What to produce → The material below contains a line with "プライバシーポリシー (328, 2001)" and a line with "コロナ (513, 812)". Copy exactly those two lines and all lines between them.

Dataset records →
-=-=-

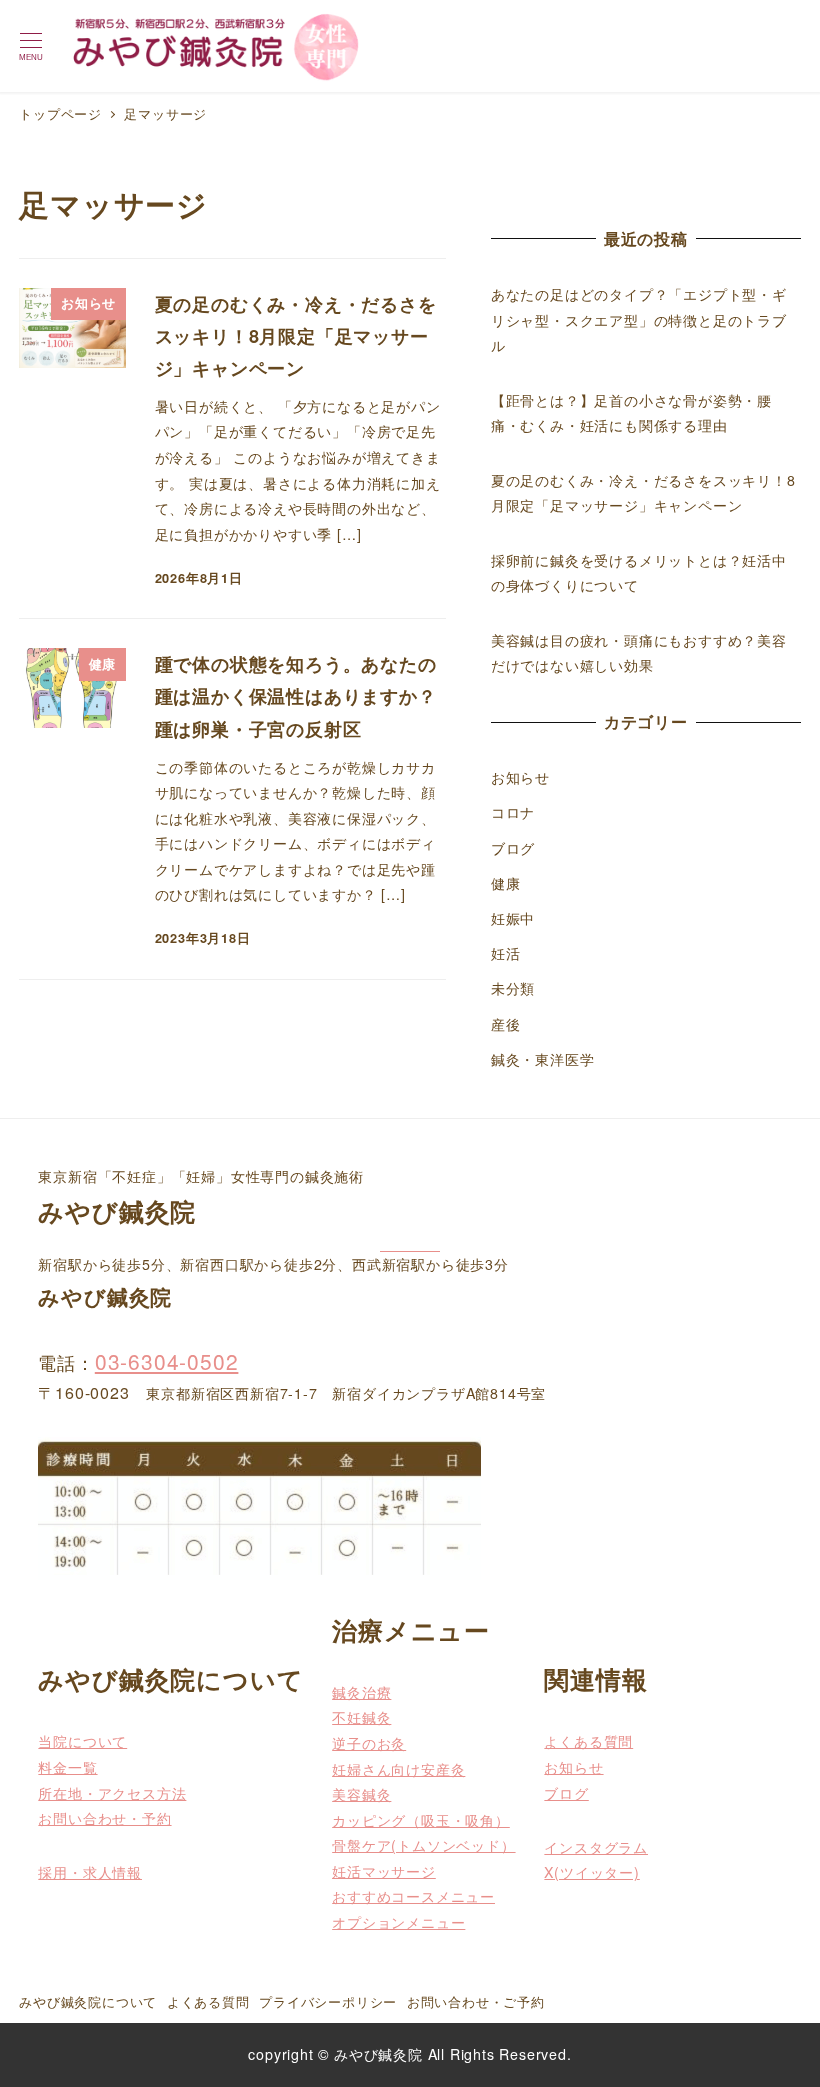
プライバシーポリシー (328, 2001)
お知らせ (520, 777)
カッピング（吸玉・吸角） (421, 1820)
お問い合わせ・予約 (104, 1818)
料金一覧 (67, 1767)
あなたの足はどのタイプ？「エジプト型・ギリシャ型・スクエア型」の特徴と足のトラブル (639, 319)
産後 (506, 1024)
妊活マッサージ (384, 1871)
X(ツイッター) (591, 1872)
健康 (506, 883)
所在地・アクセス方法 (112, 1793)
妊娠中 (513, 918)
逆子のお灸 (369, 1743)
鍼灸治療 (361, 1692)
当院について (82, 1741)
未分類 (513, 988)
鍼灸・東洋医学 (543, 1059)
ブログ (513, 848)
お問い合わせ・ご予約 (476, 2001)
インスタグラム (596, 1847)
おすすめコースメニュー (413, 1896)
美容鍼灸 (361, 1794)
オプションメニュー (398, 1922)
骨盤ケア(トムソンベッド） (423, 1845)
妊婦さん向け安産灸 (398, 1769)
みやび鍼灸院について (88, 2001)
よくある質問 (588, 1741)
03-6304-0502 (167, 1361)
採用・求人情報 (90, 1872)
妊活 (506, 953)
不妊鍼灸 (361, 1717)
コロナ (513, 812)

-=-=-

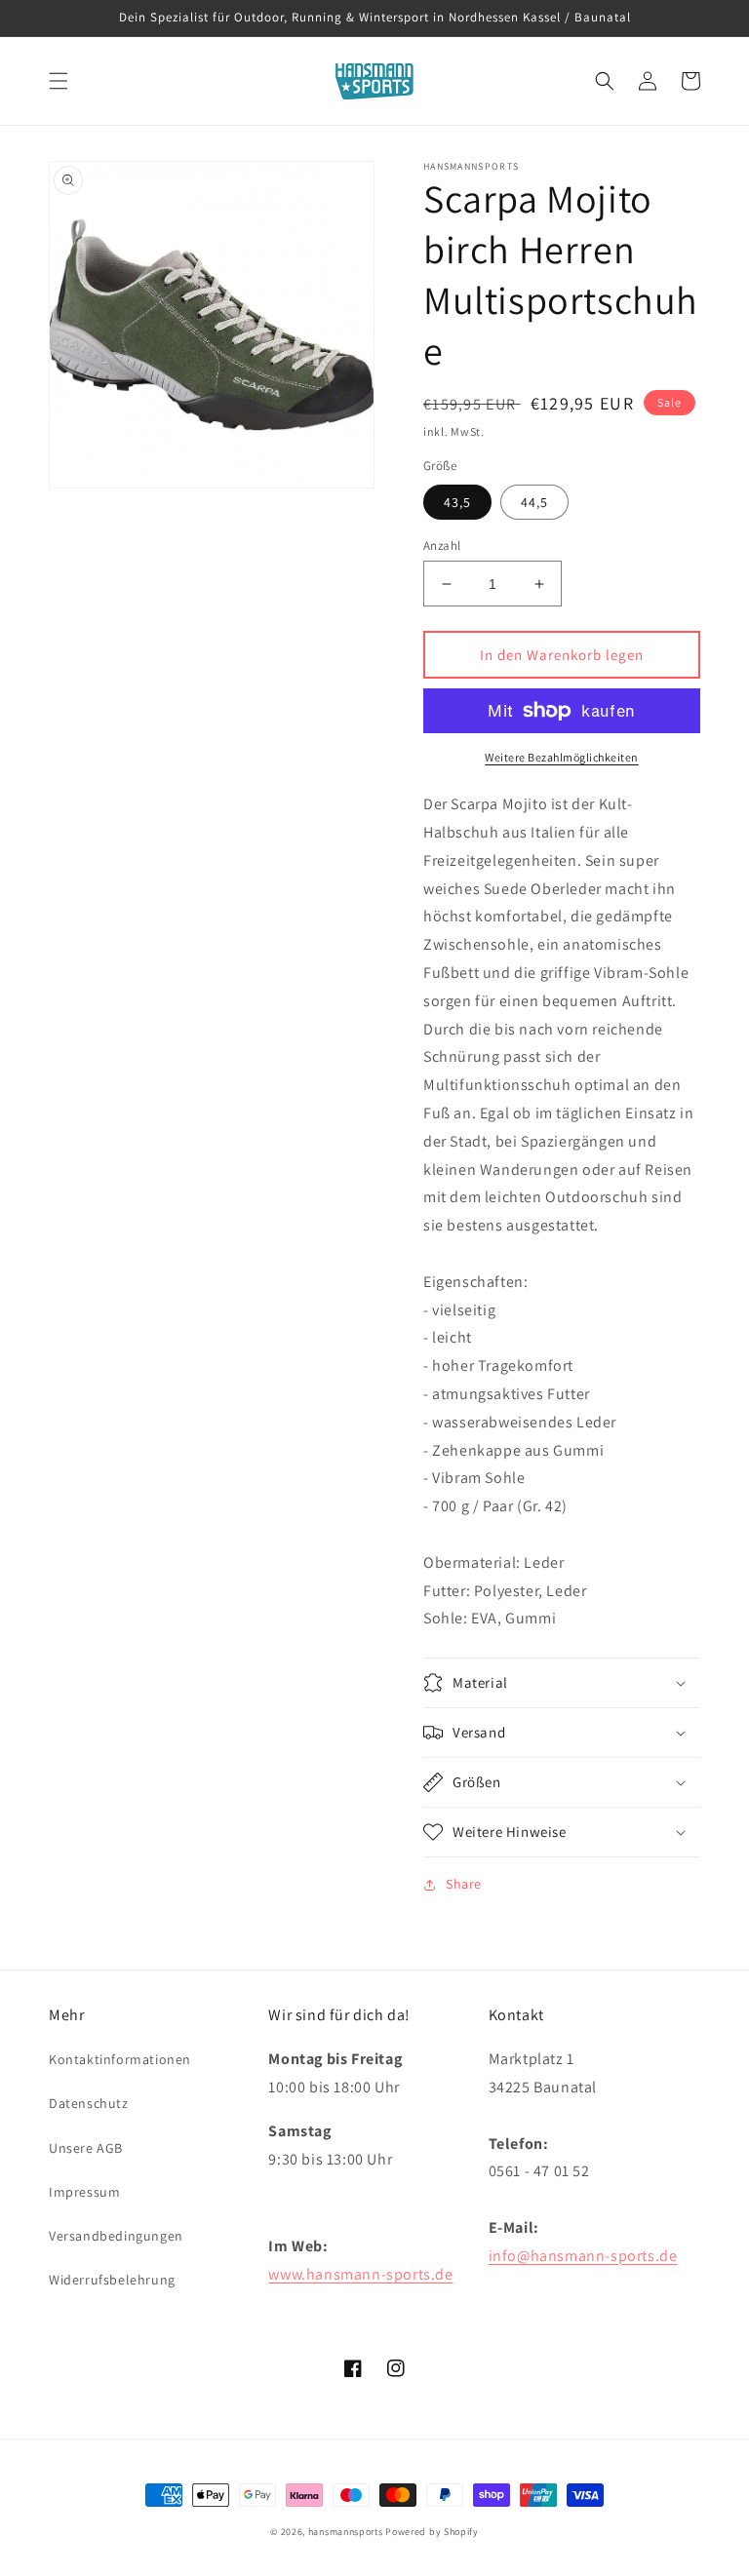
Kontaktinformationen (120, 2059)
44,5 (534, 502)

-=-=-

Response box →
プライバシーポリシー (328, 2001)
お知らせ (520, 777)
カッピング（吸玉・吸角） (421, 1820)
お問い合わせ・予約 (104, 1818)
料金一覧 (67, 1767)
あなたの足はどのタイプ？「エジプト型・ギリシャ型・スクエア型」の特徴と足のトラブル (639, 319)
産後 (506, 1024)
妊活マッサージ (384, 1871)
X(ツイッター) (591, 1872)
健康 (506, 883)
所在地・アクセス方法 (112, 1793)
妊娠中 (513, 918)
逆子のお灸 (369, 1743)
鍼灸治療 (361, 1692)
当院について (82, 1741)
未分類 (513, 988)
鍼灸・東洋医学 (543, 1059)
ブログ (513, 848)
お問い合わせ・ご予約 (476, 2001)
インスタグラム (596, 1847)
おすすめコースメニュー (413, 1896)
美容鍼灸 (361, 1794)
オプションメニュー (398, 1922)
骨盤ケア(トムソンベッド） (423, 1845)
妊婦さん向け安産灸 (398, 1769)
みやび鍼灸院について (88, 2001)
よくある質問 (588, 1741)
03-6304-0502 (167, 1361)
採用・求人情報 (90, 1872)
妊活 (506, 953)
不妊鍼灸 (361, 1717)
コロナ (513, 812)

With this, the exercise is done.